Kemenangan aktor Inggris Colin Firth dan Natalie Portman di ajang penghargaan Oscar 2011 bukan lagi kejutan. Akting keduanya begitu prima dalam The King’s Speech dan Black Swan.
Tentu saja ini merupakan puncak dari puluhan tahun kerja keras Colin Firth sejak ia memutuskan meninggalkan dunia sekolah dan menekuni akting pada usia 18 tahun. Gemblengan yang paling keras diperolehnya dari dunia teater.
Firth memulainya dari level yang paling bawah, sebagai pemeran figuran, penyaji minuman, sampai penerima telepon. Namun, di dunia teater itulah matanya terbuka. Ia memiliki akses untuk mengetahui rumor yang beredar di kalangan teater sampai di mana ada lowongan pekerjaan. Dari sini ia menyadari, untuk menjadi aktor panggung yang baik, ia harus mengasah dirinya lewat pendidikan.
Di London Drama Centre, Firth belajar akting enam hari seminggu selama tiga tahun. Kegigihannya itu tak sia-sia. Tawaran sebagai pemeran utama untuk drama besar, seperti Hamlet dan King Lear, kemudian mengalir. Ia menjadi salah satu pemain teater berbakat di Inggris.
Kelenturan Firth dalam menyerap rasa frustrasi akibat gagap, sehingga ia seperti gagap ”betulan” di film The King’s Speech, didukung oleh proses belajarnya dalam mengatasi demam panggung di dunia teater.
”Bahkan, saat terakhir kali tampil di panggung pun, aku mengalami rasa takut yang luar biasa. Sampai-sampai tidak bisa mengingat dialog yang harus kuucapkan. Itu adalah malam pembukaan dan ada monolog sepanjang dua lembar yang harus kuhafalkan. Saking paniknya, aku mengunci diri di kamar mandi, kemudian menyendiri di luar gedung untuk menghirup udara segar. Lima menit sebelum acara dimulai, aku malah terkunci di luar gedung. Akhirnya, aku terpaksa masuk dari arah penonton. Merekalah yang paling aku takuti. Ternyata setelah sampai di panggung, semuanya baik- baik saja,” kata Firth kepada Sunday Times.
Saat-saat menegangkan seperti itu bukan hanya dialaminya sewaktu harus bermonolog di panggung, tetapi kadang juga ketika harus melakukan konferensi pers sampai memberi sambutan.
”Menurut saya, seseorang yang mendadak hilang kelancaran berbicaranya tak ada kaitan dengan kemampuannya menyusun kalimat. Para penulis hebat pun kadang sangat buruk ketika harus berpidato,” ujar Firth kepada BBC News.

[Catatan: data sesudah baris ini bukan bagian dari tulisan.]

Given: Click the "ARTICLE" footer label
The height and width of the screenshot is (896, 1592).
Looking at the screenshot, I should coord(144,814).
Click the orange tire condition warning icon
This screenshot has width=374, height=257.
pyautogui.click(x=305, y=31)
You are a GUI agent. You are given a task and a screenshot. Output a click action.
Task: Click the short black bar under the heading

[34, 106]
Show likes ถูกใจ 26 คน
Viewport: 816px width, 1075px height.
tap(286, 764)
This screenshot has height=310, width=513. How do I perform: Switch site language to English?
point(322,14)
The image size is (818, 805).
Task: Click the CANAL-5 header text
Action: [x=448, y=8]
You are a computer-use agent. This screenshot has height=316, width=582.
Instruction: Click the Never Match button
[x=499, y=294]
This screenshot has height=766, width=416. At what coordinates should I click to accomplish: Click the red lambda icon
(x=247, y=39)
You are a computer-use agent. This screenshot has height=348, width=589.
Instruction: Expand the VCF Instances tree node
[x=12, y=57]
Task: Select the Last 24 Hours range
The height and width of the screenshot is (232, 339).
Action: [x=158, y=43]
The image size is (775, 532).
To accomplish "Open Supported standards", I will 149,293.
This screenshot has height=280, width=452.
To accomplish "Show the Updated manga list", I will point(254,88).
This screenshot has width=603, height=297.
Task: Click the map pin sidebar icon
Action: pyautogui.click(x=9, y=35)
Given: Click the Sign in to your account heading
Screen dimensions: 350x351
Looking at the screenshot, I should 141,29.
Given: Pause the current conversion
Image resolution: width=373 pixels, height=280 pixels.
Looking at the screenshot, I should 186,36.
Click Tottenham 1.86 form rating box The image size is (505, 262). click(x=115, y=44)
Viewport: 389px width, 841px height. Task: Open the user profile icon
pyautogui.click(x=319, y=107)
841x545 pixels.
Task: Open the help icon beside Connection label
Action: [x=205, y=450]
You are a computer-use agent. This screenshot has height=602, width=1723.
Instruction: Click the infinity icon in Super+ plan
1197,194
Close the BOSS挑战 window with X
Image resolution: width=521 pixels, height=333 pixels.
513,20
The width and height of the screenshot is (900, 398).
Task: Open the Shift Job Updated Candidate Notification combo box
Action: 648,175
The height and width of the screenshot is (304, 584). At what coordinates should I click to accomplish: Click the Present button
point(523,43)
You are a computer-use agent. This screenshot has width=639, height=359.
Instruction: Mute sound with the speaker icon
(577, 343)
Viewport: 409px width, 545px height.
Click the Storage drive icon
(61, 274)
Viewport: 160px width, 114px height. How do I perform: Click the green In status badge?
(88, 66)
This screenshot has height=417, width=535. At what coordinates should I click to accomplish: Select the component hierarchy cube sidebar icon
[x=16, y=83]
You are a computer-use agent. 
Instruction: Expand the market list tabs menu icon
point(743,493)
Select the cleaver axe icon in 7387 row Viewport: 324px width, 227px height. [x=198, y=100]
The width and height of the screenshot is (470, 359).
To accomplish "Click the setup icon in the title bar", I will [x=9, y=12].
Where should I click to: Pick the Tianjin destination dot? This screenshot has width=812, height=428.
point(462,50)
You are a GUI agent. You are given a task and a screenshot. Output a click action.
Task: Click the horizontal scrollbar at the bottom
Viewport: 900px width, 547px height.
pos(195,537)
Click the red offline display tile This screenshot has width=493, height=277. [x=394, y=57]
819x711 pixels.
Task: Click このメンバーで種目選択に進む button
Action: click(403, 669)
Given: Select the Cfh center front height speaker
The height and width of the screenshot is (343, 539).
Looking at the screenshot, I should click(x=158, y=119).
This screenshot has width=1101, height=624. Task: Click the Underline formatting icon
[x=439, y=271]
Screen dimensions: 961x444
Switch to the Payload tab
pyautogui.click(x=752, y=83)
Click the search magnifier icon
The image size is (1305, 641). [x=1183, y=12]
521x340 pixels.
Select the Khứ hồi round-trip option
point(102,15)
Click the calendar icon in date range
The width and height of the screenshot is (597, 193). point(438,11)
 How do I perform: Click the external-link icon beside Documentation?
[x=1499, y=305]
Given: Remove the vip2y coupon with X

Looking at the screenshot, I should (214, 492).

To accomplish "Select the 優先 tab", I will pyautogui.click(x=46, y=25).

Itu sebabnya ia sangat tersentuh dengan biografi Raja George VI. Karena di balik kekurangannya, George VI adalah pribadi yang luar biasa.
”Seandainya saja Anda bisa membaca apa yang ia tulis, Anda akan tahu bahwa ia adalah pria dengan karakter elegan dan halus. Sungguh ironis jika ia dihakimi sebagai tokoh yang membosankan hanya karena ia tak mampu mengekspresikan dengan baik pemikirannya,” kata Firth.